Stored items:

------------------------------------------------------------

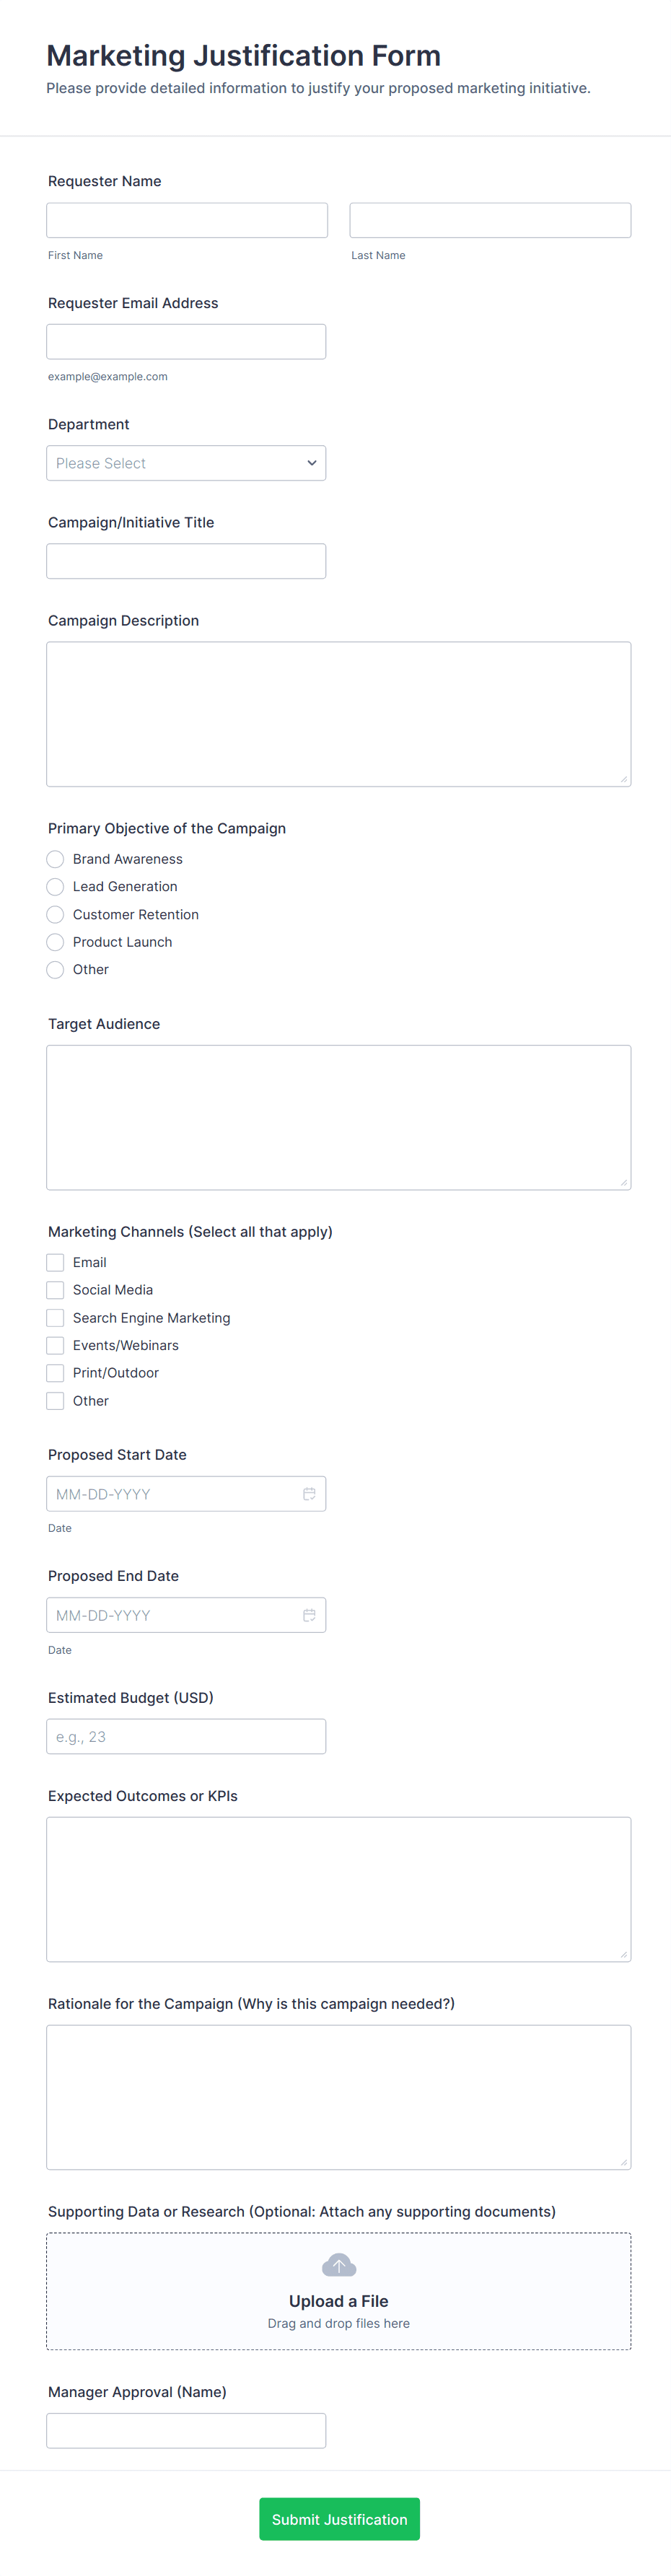Open the Department dropdown
Image resolution: width=671 pixels, height=2576 pixels.
(x=186, y=463)
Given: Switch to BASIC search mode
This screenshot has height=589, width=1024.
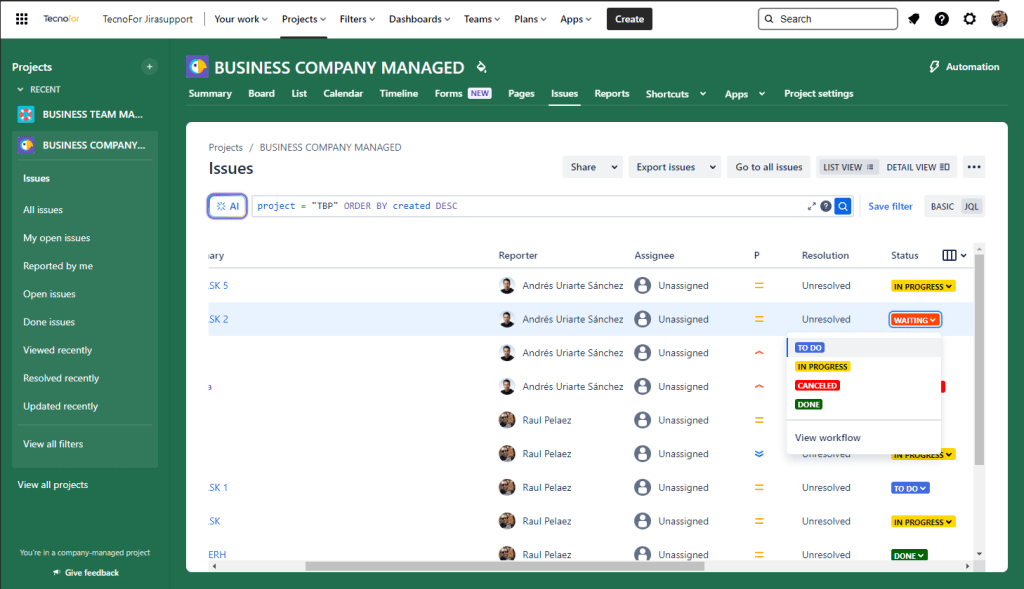Looking at the screenshot, I should [942, 206].
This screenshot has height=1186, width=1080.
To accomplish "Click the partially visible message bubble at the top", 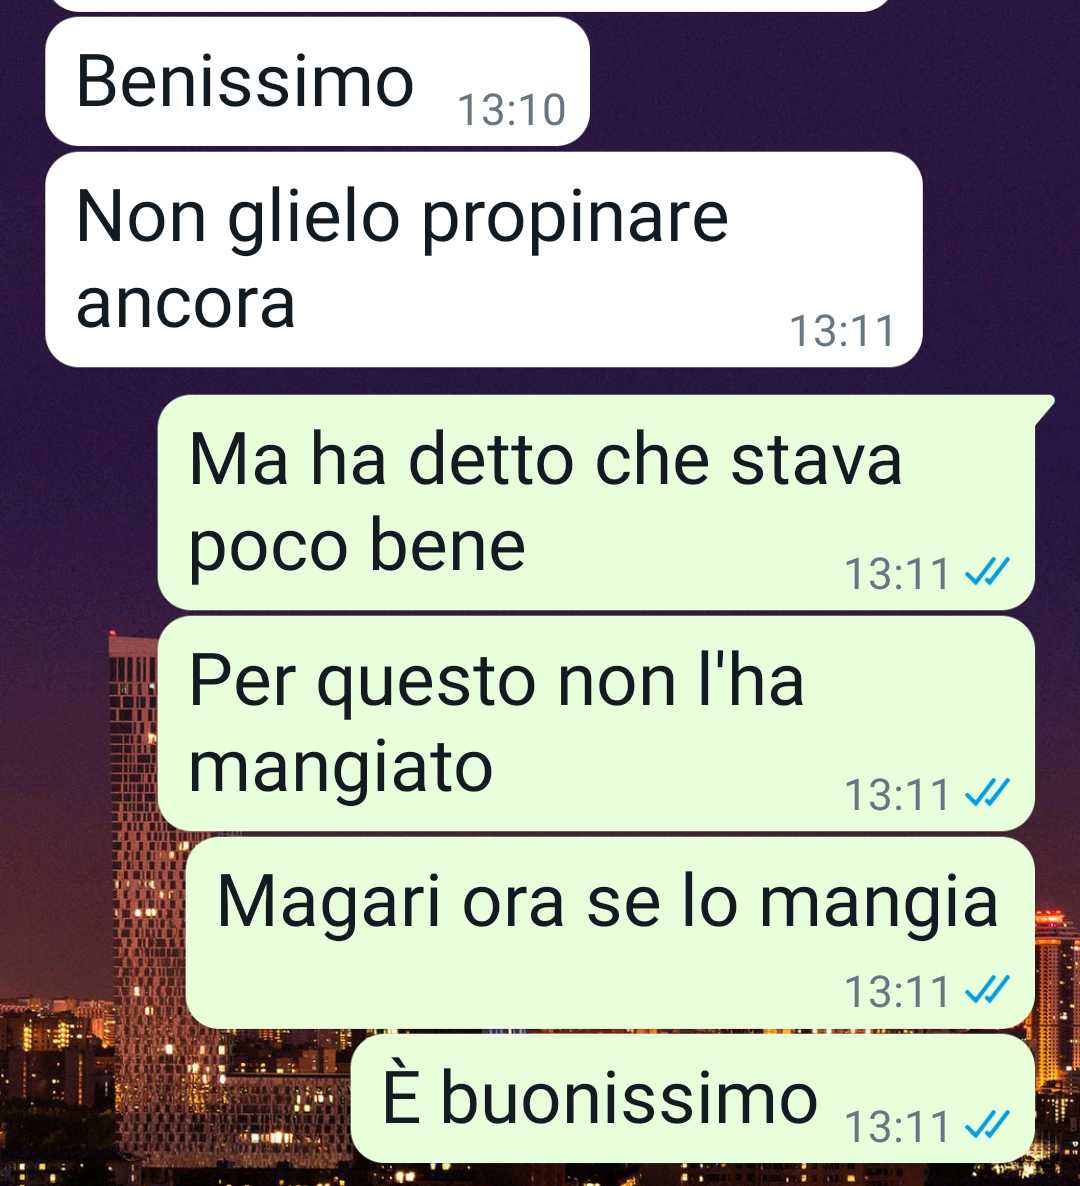I will tap(469, 5).
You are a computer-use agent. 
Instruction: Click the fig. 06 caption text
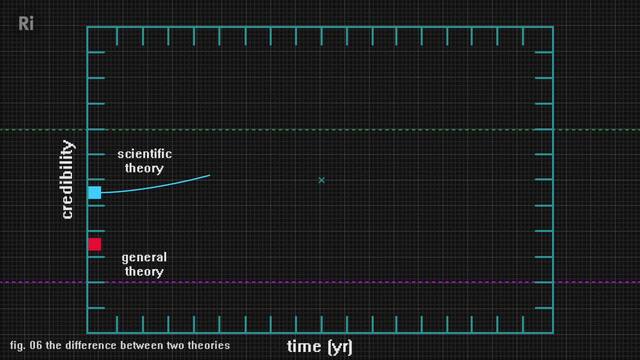(120, 345)
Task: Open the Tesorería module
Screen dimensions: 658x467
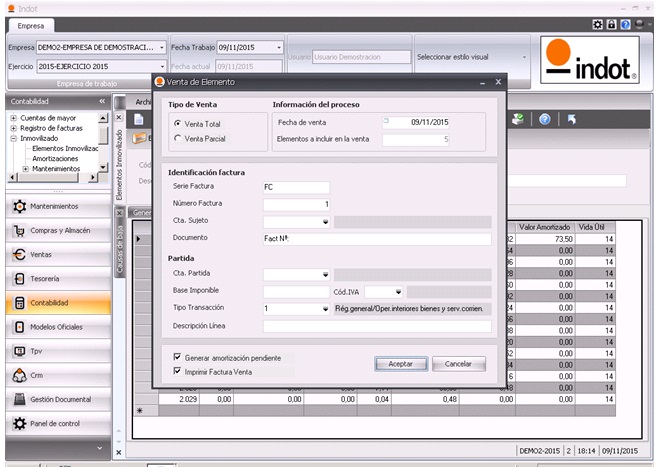Action: 55,278
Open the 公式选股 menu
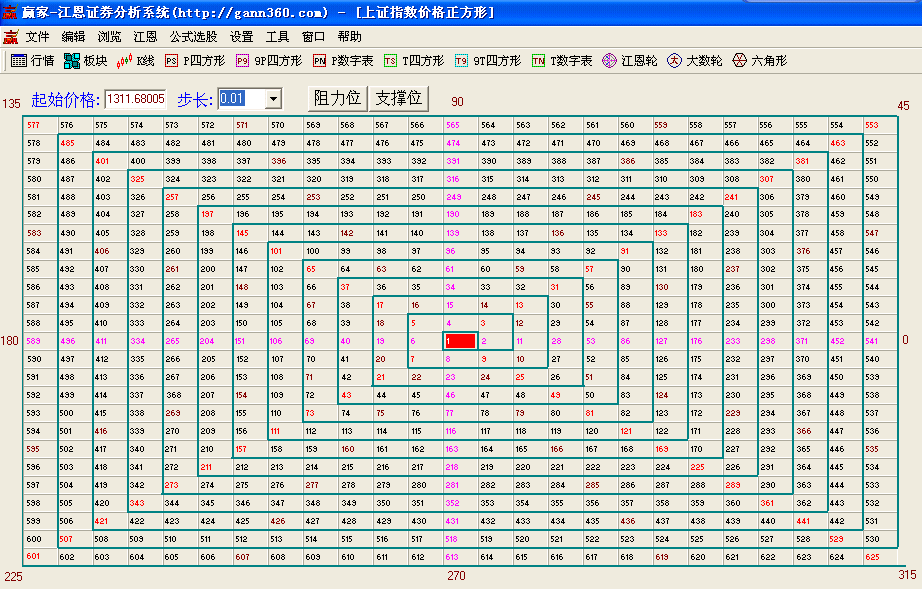922x589 pixels. 192,36
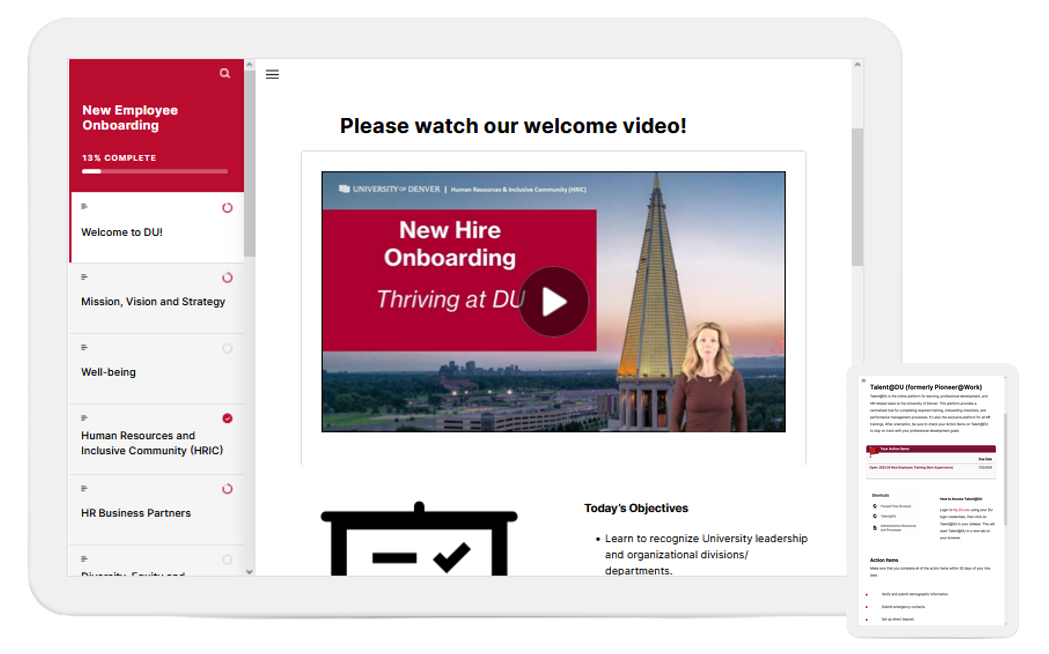Click the Pioneer Time (Kronos) shortcut icon
1049x654 pixels.
[875, 506]
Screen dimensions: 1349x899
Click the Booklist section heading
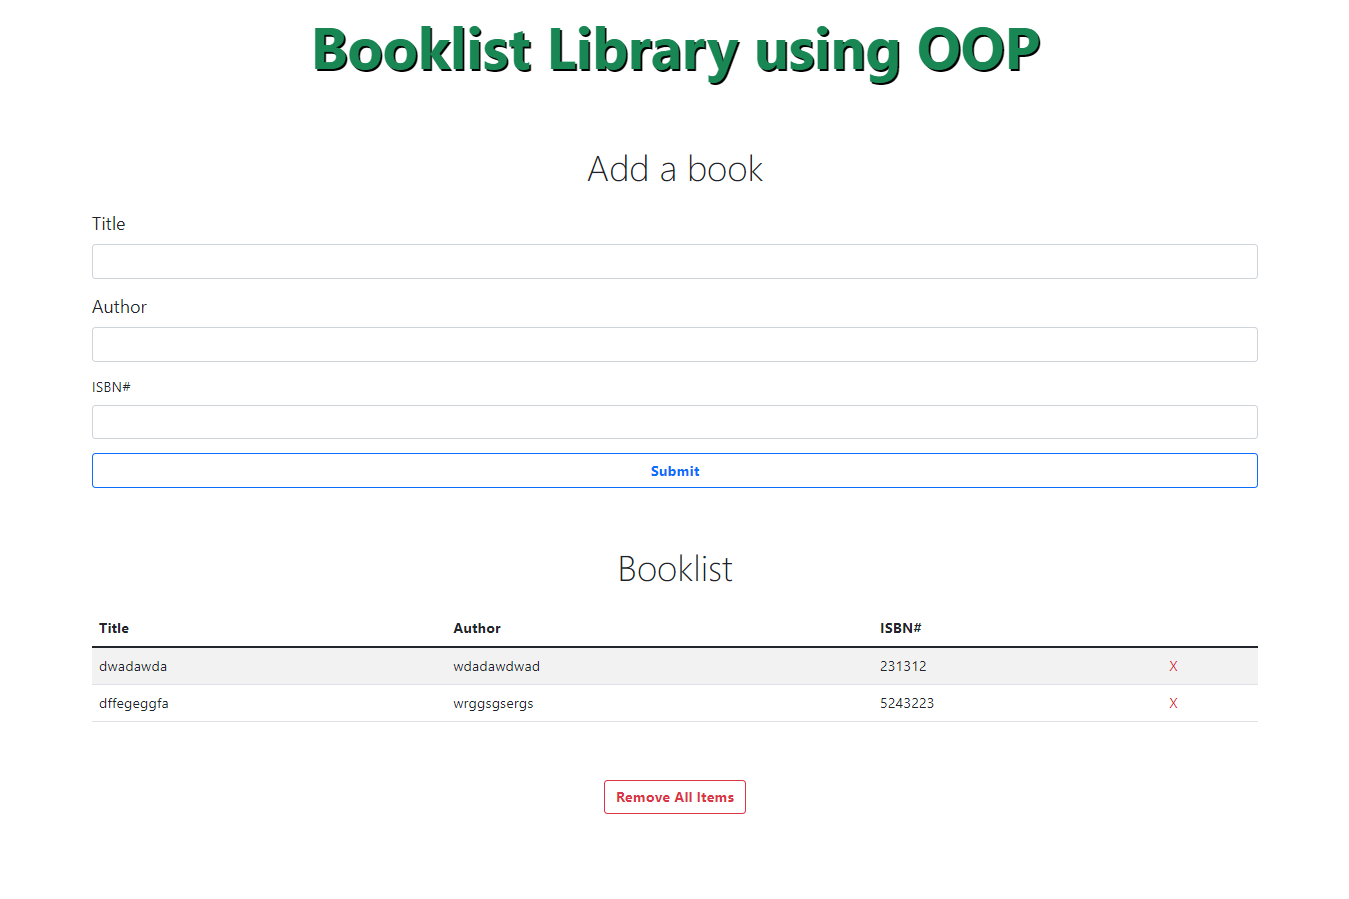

------------------------------------------------------------

Requirement → Starting at the line that contains "Task: Open the Tesorería module", output every line through the end of the data, both ends included, and nothing else; pictures stay out.

Answer space →
Task: Open the Tesorería module
Screen dimensions: 658x467
Action: 55,278
Open the 公式选股 menu
922x589 pixels. 192,36
Click the Pioneer Time (Kronos) shortcut icon
1049x654 pixels.
[875, 506]
Screen dimensions: 1349x899
Click the Booklist section heading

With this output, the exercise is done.